In [None]:
import pandas as pd
import numpy as np
import matplotlib.pyplot as plt
import seaborn as sns
from pyspark.sql import SparkSession
import os
plt.style.use("fivethirtyeight")
import warnings
warnings.filterwarnings("ignore")

# Preparing Data

## Create SparkSession

In [None]:
spark = SparkSession.builder.appName("NYC_ETA").getOrCreate()

## Read Parquet Files

In [None]:
# Merge all data parquet files

jul_data_path = "../data/yellow_tripdata_2024-07.parquet"
aug_data_path = "../data/yellow_tripdata_2024-08.parquet"
sep_data_path = "../data/yellow_tripdata_2024-09.parquet"
df_jul = spark.read.parquet(jul_data_path)
df_aug = spark.read.parquet(aug_data_path)
df_sep = spark.read.parquet(sep_data_path)

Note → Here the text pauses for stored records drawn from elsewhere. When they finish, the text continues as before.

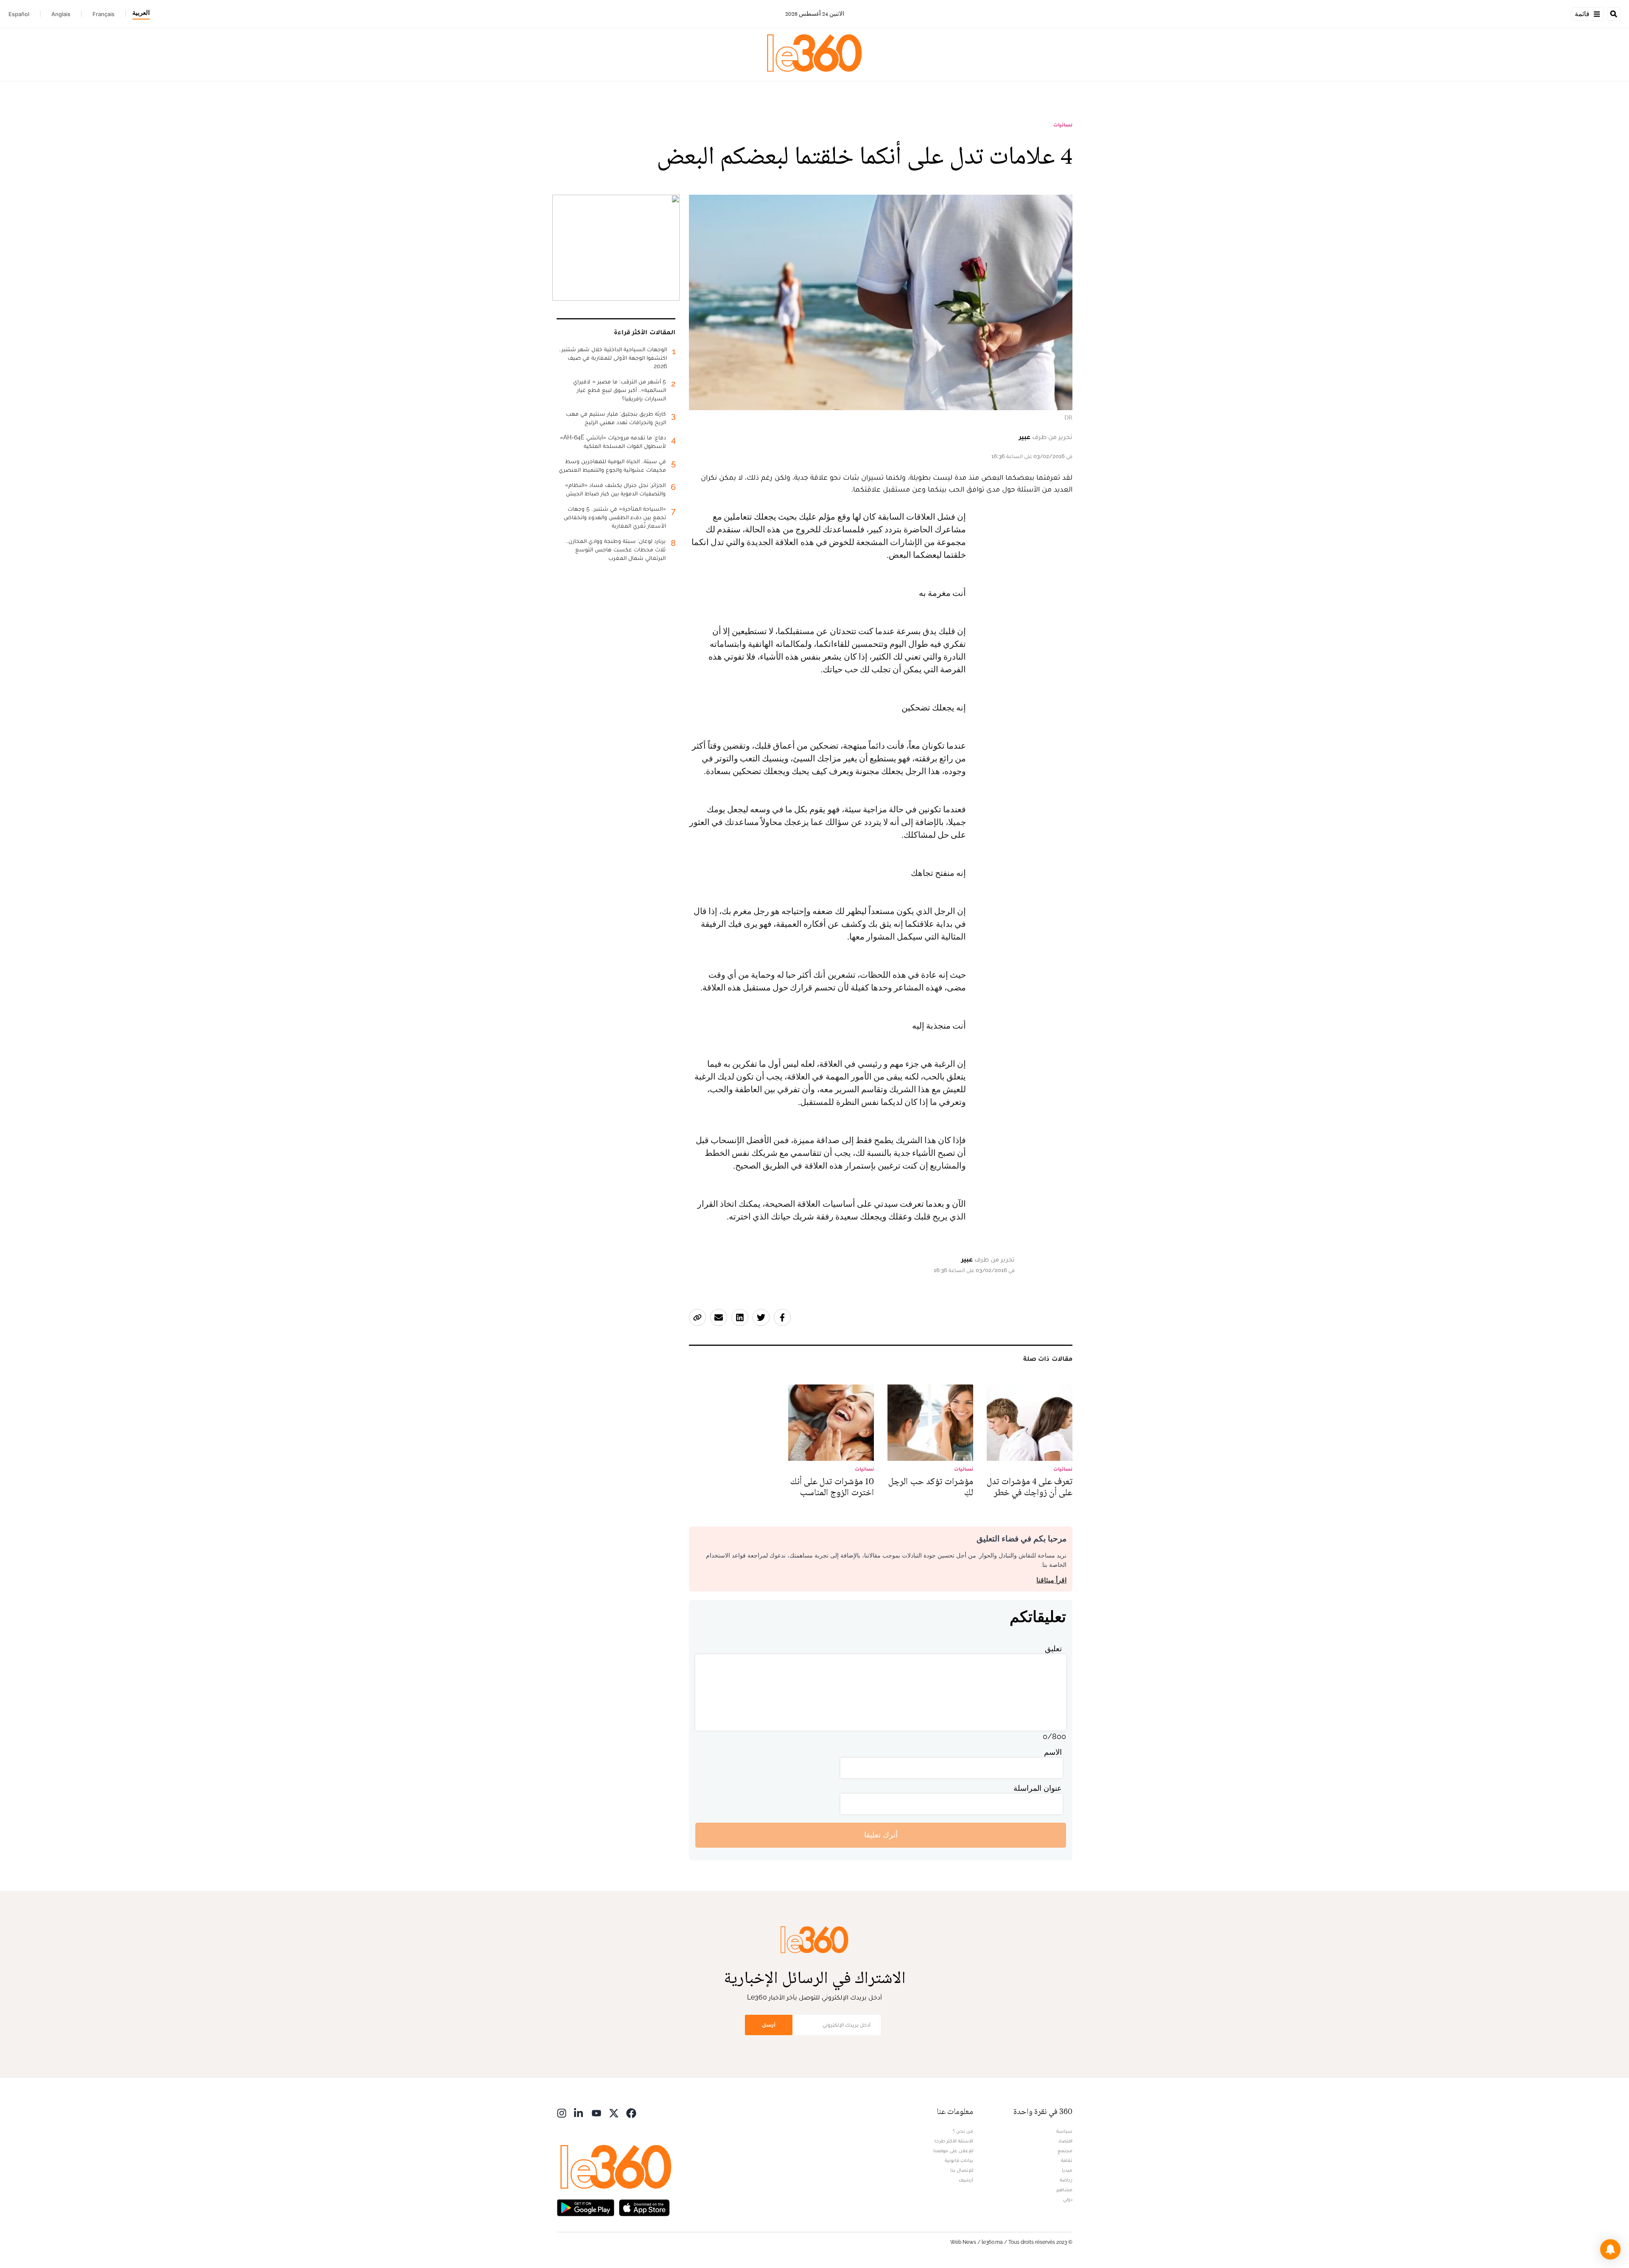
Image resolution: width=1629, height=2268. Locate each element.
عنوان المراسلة (1037, 1788)
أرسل (768, 2025)
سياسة (1064, 2131)
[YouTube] (596, 2112)
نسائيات (1062, 125)
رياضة (1066, 2180)
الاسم (1053, 1752)
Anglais (60, 14)
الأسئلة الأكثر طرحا (954, 2141)
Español (18, 14)
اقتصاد (1065, 2141)
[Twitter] (614, 2112)
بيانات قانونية (959, 2160)
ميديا (1067, 2170)
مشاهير (1064, 2189)
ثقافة (1066, 2160)
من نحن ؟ (963, 2131)
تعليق (1053, 1648)
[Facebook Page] (631, 2112)
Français (103, 14)
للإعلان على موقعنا (953, 2150)
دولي (1067, 2199)
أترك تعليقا (881, 1834)
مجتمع (1065, 2150)
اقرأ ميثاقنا (1051, 1580)
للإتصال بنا (961, 2170)
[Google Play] (585, 2207)
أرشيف (966, 2180)
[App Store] (644, 2207)
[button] (1610, 2249)
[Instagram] (562, 2113)
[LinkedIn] (579, 2112)
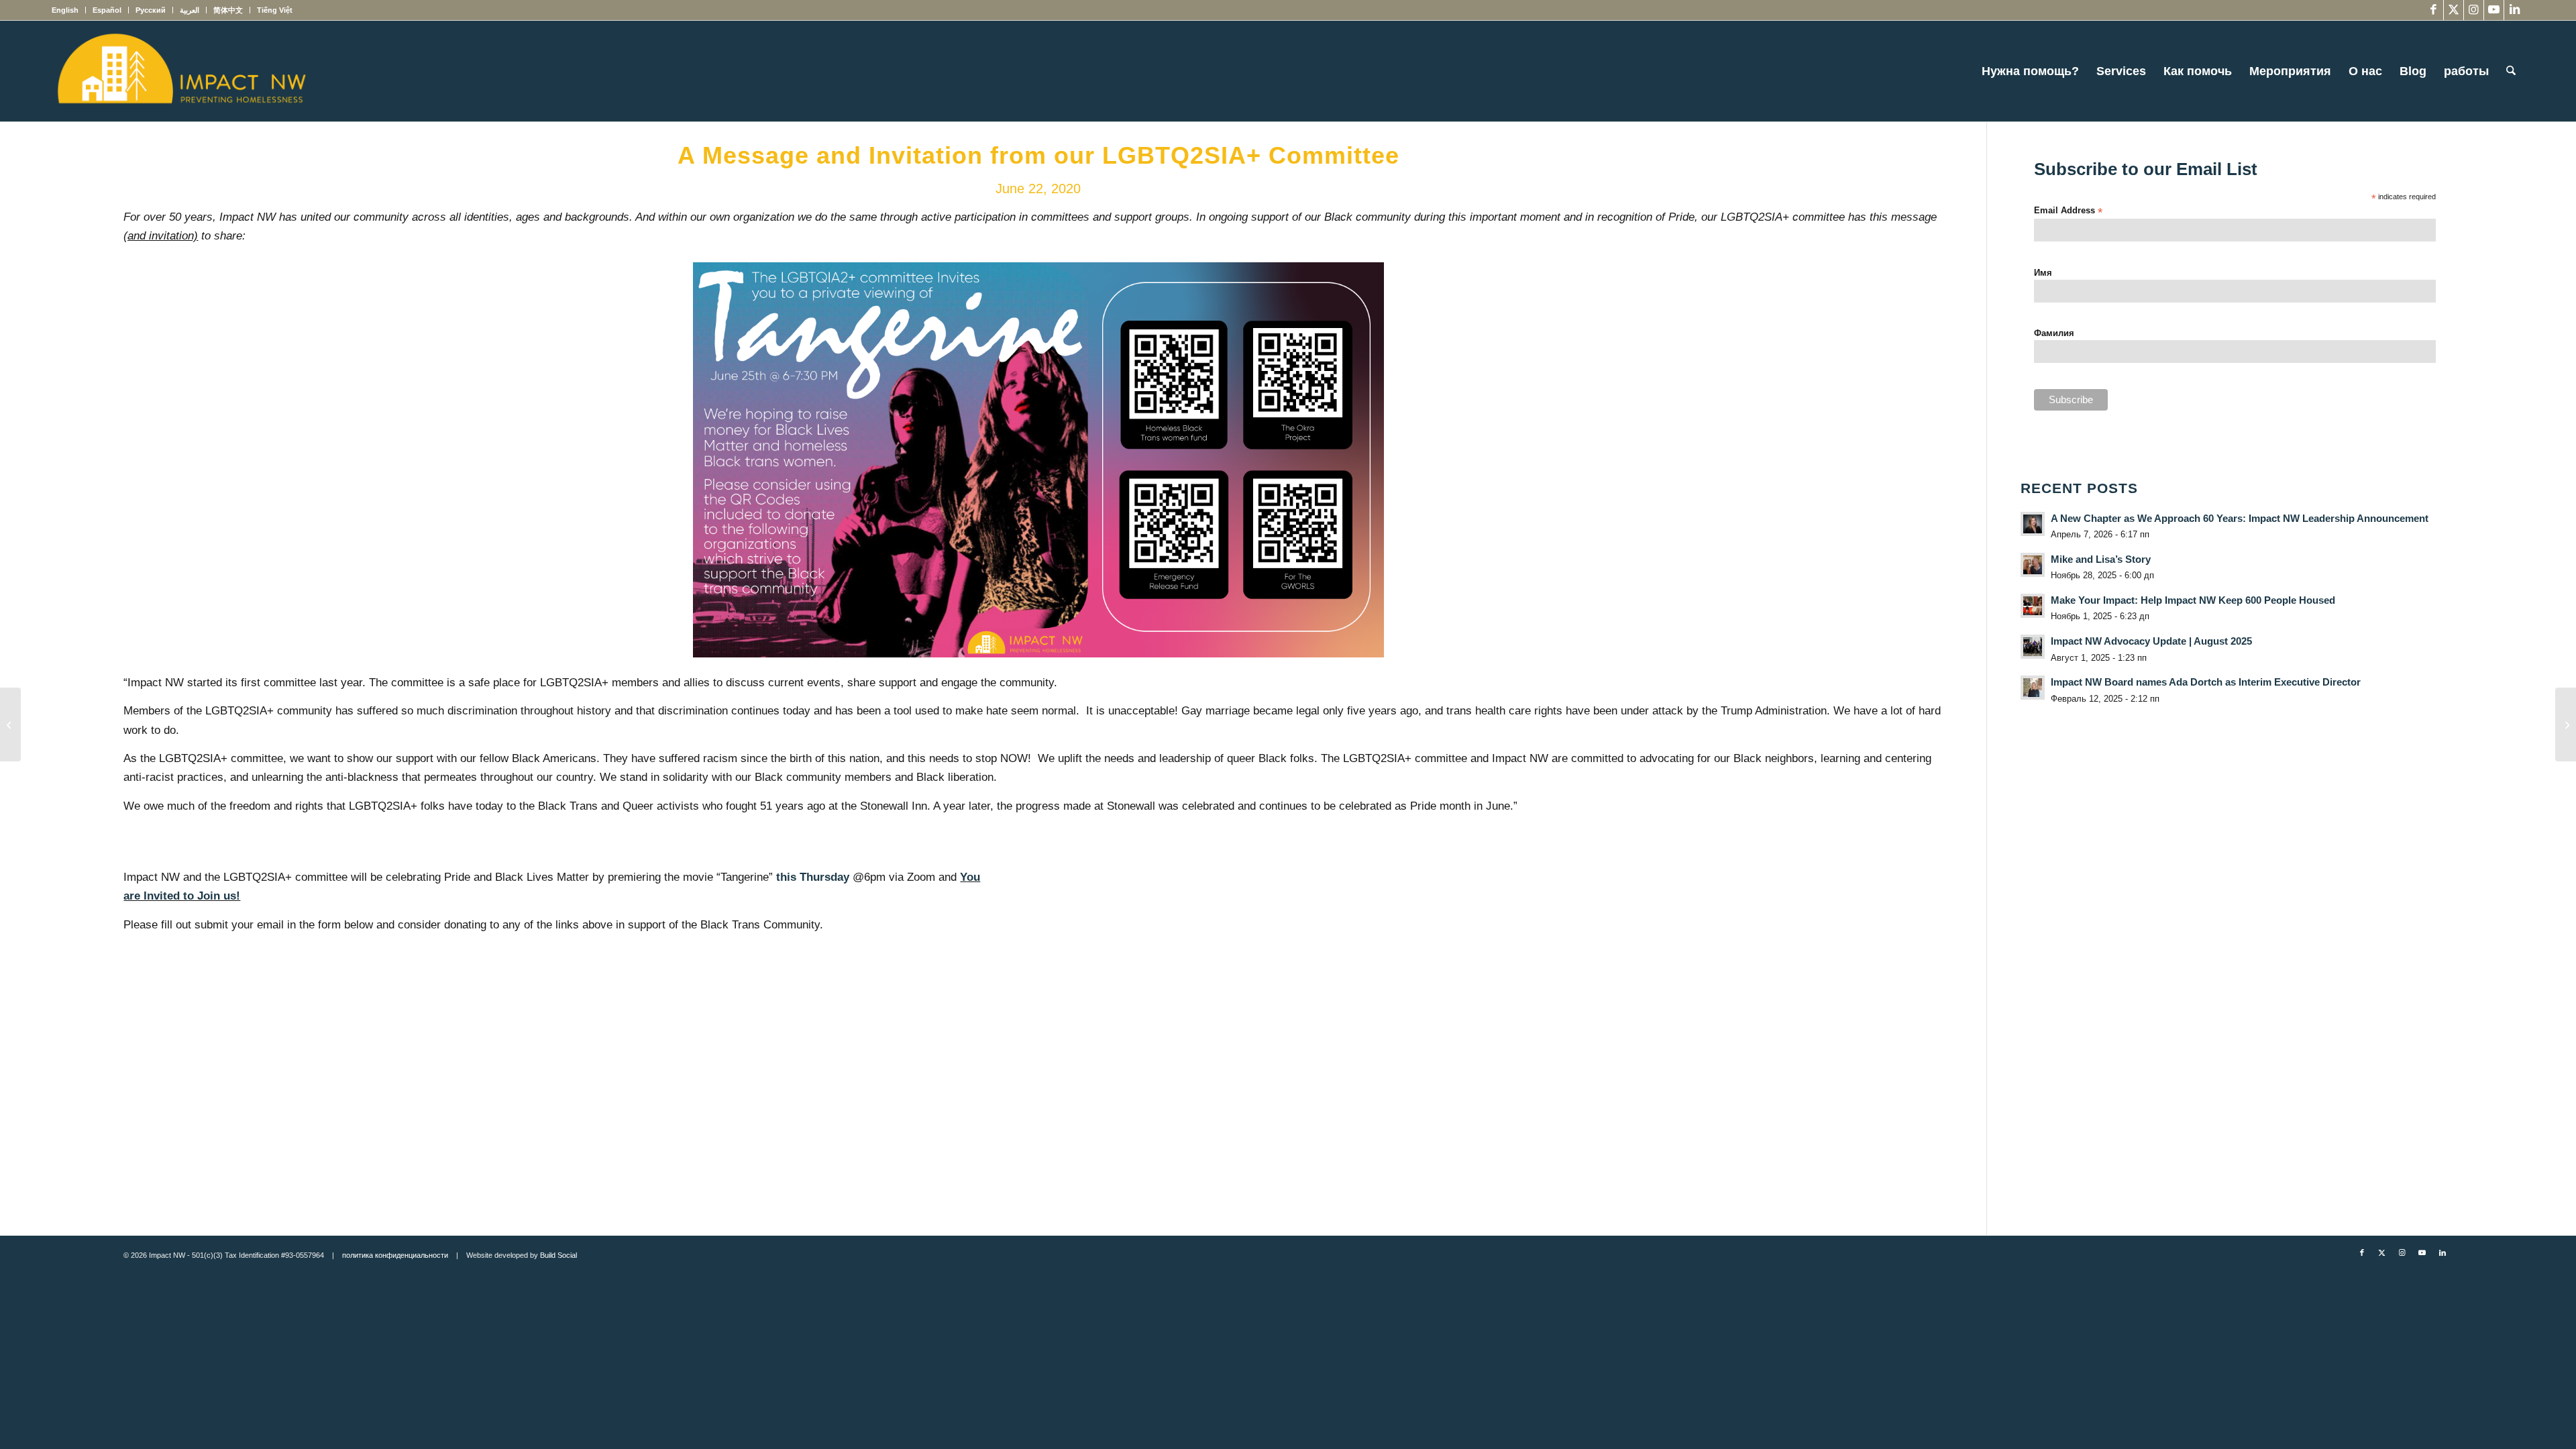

df = df_jul.union(df_aug).union(df_sep)

output_path = "../data/merged_yellow_tripdata_2024_Q3.parquet"
# df.write.parquet(output_path)

df.show(5)


In [None]:
df.printSchema()

![data_schema.png](./data_schema.png)

### Merge Taxi Zone Data

In [None]:
zones_df = spark.read.csv("../data/taxi_zone_lookup.csv", header=True, inferSchema=True)
zones_df.show(5)

#### Merge **zones_df** with **df** by **Pick Up Location**

In [None]:
df = df.join(zones_df, df.PULocationID == zones_df.LocationID, "inner")

df = df \
    .withColumnRenamed("Borough", "PU_Borough") \
    .withColumnRenamed("Zone", "PU_Zone") \
    .withColumnRenamed("service_zone", "PU_service_zone")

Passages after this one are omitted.